[begin QUOTED TEXT]

The Living and the Dead
- First edition cover
- Author: Patrick White
- Language: English
- Publisher: Viking
- Publication date: June 1941
- Publication place: United States
- Media type: Print (Hardback & Paperback)
- Pages: 383 pp

= The Living and the Dead (White novel) =

1941 novel by Patrick White

The Living and the Dead is a novel by Australian Nobel Prize laureate Patrick White, his second published book (1941). It was written in the early stages of World War II whilst the author alternated between the United Kingdom and the United States.

The Living and the Dead is predominantly set in 1930s London. The Standishes—mother Catherine, son Elyot and daughter Eden—lead disparate lives under the one roof. The relationships between the three remain detached throughout the novel, each privately searching for purpose in a rapidly changing world. Their insignificance is overshadowed by the advance of war, deepening the portrayal of their inner bleakness.

As is typical of White's work, The Living and the Dead is more significant in its character penetration than the complexity of its plot.

==Plot summary==

The Living and the Dead opens in London's Victoria Station. Elyot Standish bids farewell to his younger sister Eden in a manner that is not particularly emotional or final. Elyot returns to an empty house, somberly observing the memories that remain amongst its silent possessions.

Chapter 2 takes the reader several decades earlier, where a young Kitty Goose begins to find her way through England's upper classes. Catherine marries Willy Standish and bears him two children, but separates some years afterwards due to Willy's infidelity. Catherine's children, Elyot and Eden, are raised by her maid Julia and, during World War I, by surrogate guardians.

Following the war, Catherine, living on the dwindling remnants of pre-war affluence, struggles to relate to her children. Elyot, a Cambridge graduate and professional writer, isolates himself in intellectual pursuits. Eden, a bookshop attendant, is influenced by left-wing politics.

[end QUOTED TEXT]

## YOUR TASKS:
1. Answer these questions from the article above, one line each:
(a) Which publisher brought out the novel?
(b) In what place and decade is most of the novel set?
(c) Who raised Elyot and Eden?
2. Please turn the paragraph in the article above that begins "Chapter 2 takes the reader" into a short bulleted list, keeping its main facts.
3. According to the article above, why did Catherine separate from Willy Standish? Answer in one or two sentences.

[begin PROVIDED INFORMATION]

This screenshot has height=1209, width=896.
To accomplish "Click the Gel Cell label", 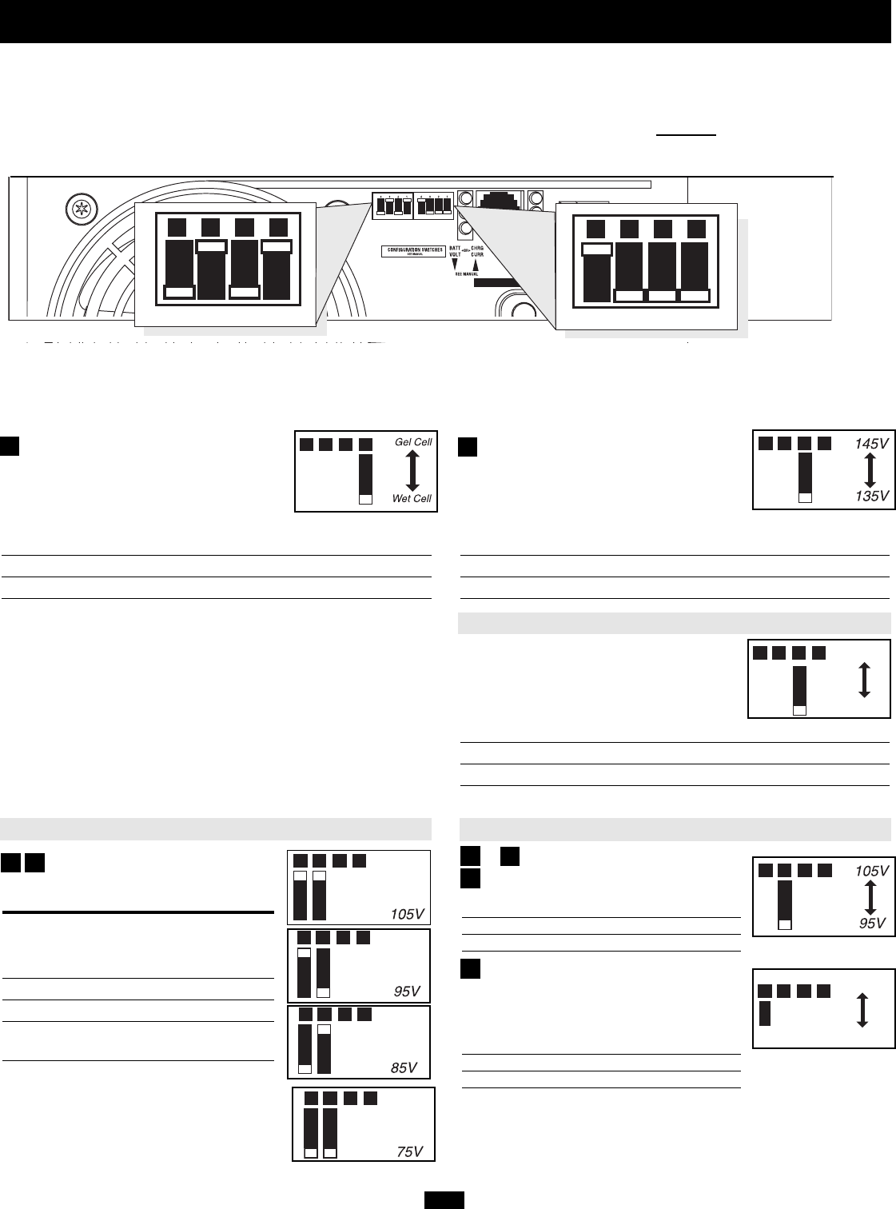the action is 413,442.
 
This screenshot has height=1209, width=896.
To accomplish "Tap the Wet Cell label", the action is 412,499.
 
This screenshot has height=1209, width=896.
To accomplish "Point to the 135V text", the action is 870,496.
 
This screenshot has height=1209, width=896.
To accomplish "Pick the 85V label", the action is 404,1067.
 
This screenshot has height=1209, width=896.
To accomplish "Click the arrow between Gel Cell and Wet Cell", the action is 412,470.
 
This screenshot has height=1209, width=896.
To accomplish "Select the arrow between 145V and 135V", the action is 870,470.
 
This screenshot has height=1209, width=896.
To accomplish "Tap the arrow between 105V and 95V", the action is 870,897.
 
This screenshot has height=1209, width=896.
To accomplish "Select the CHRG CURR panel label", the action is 478,253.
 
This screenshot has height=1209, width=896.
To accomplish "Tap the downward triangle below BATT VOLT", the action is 456,265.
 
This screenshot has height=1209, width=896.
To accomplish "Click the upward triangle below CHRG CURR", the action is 478,265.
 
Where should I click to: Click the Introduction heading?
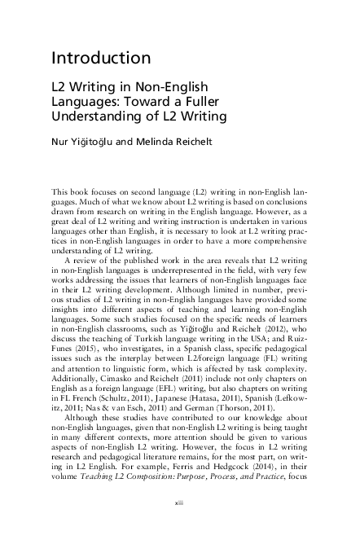pos(100,58)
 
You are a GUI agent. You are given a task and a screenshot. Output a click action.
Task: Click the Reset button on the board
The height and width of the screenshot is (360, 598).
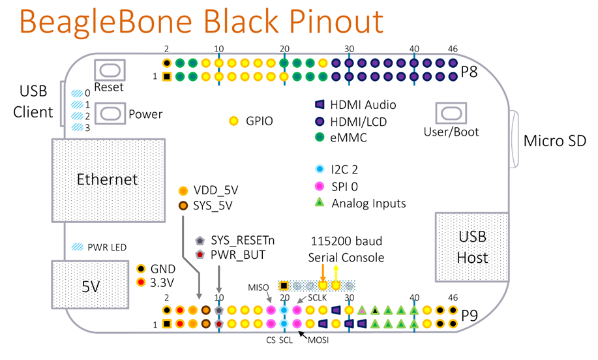(x=110, y=70)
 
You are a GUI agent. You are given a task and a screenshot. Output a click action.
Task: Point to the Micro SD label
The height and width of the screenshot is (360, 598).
(x=555, y=140)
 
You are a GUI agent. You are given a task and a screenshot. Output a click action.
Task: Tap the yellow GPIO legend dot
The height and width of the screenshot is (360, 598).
(x=235, y=121)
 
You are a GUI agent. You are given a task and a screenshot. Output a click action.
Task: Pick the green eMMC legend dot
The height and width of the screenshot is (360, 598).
(x=320, y=138)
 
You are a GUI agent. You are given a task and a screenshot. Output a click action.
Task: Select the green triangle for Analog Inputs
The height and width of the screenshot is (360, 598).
(x=320, y=203)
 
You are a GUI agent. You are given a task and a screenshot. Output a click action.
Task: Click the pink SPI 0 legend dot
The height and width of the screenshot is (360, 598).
(x=320, y=187)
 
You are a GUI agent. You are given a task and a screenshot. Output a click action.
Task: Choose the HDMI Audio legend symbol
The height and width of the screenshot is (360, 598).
(x=320, y=104)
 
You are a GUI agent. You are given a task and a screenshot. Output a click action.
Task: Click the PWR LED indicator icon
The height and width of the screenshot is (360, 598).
(x=78, y=247)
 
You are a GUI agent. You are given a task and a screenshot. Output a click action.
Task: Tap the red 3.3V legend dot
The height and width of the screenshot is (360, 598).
(x=141, y=282)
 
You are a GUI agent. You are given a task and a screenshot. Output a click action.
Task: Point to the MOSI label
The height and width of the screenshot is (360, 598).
(x=318, y=339)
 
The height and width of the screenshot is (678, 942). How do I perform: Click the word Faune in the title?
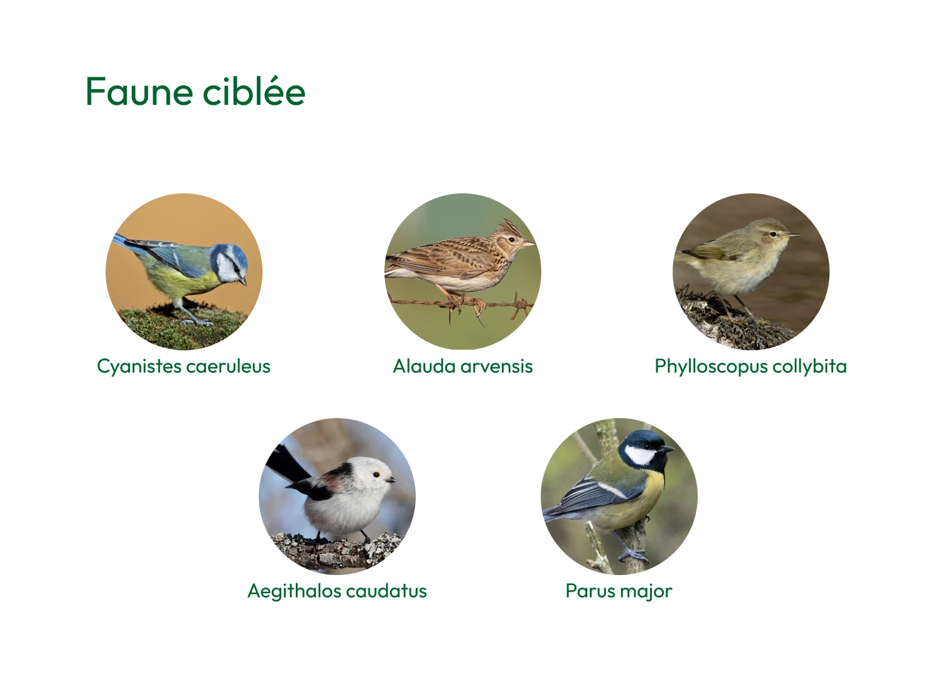pyautogui.click(x=139, y=91)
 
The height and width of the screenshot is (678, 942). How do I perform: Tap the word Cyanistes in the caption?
pyautogui.click(x=139, y=367)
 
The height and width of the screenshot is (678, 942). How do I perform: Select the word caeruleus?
pyautogui.click(x=229, y=367)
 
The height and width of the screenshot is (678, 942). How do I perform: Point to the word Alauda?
pyautogui.click(x=425, y=366)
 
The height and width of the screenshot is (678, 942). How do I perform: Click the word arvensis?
pyautogui.click(x=497, y=366)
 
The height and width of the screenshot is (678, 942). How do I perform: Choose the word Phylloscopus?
pyautogui.click(x=711, y=367)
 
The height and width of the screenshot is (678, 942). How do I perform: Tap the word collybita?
pyautogui.click(x=809, y=367)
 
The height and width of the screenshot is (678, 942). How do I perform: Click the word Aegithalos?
pyautogui.click(x=293, y=591)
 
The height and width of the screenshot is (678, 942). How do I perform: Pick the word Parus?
pyautogui.click(x=588, y=591)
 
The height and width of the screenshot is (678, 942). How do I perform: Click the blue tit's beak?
pyautogui.click(x=242, y=281)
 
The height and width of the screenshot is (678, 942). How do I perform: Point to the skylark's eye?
pyautogui.click(x=511, y=239)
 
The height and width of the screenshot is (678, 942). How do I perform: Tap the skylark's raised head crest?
pyautogui.click(x=507, y=227)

[end PROVIDED INFORMATION]

## SOLUTIONS FOR EACH TASK:
1.
(a) Viking.
(b) London in the 1930s.
(c) Their mother's maid Julia raised them, and surrogate guardians did so during World War I.

2.
- The chapter goes back several decades, to a young Kitty Goose finding her way through England's upper classes.
- Catherine marries Willy Standish and has two children with him.
- Some years later she separates from him because of his infidelity.
- Her children, Elyot and Eden, are raised by her maid Julia and, during World War I, by surrogate guardians.

3. Catherine separated from Willy Standish some years after their marriage because of his infidelity.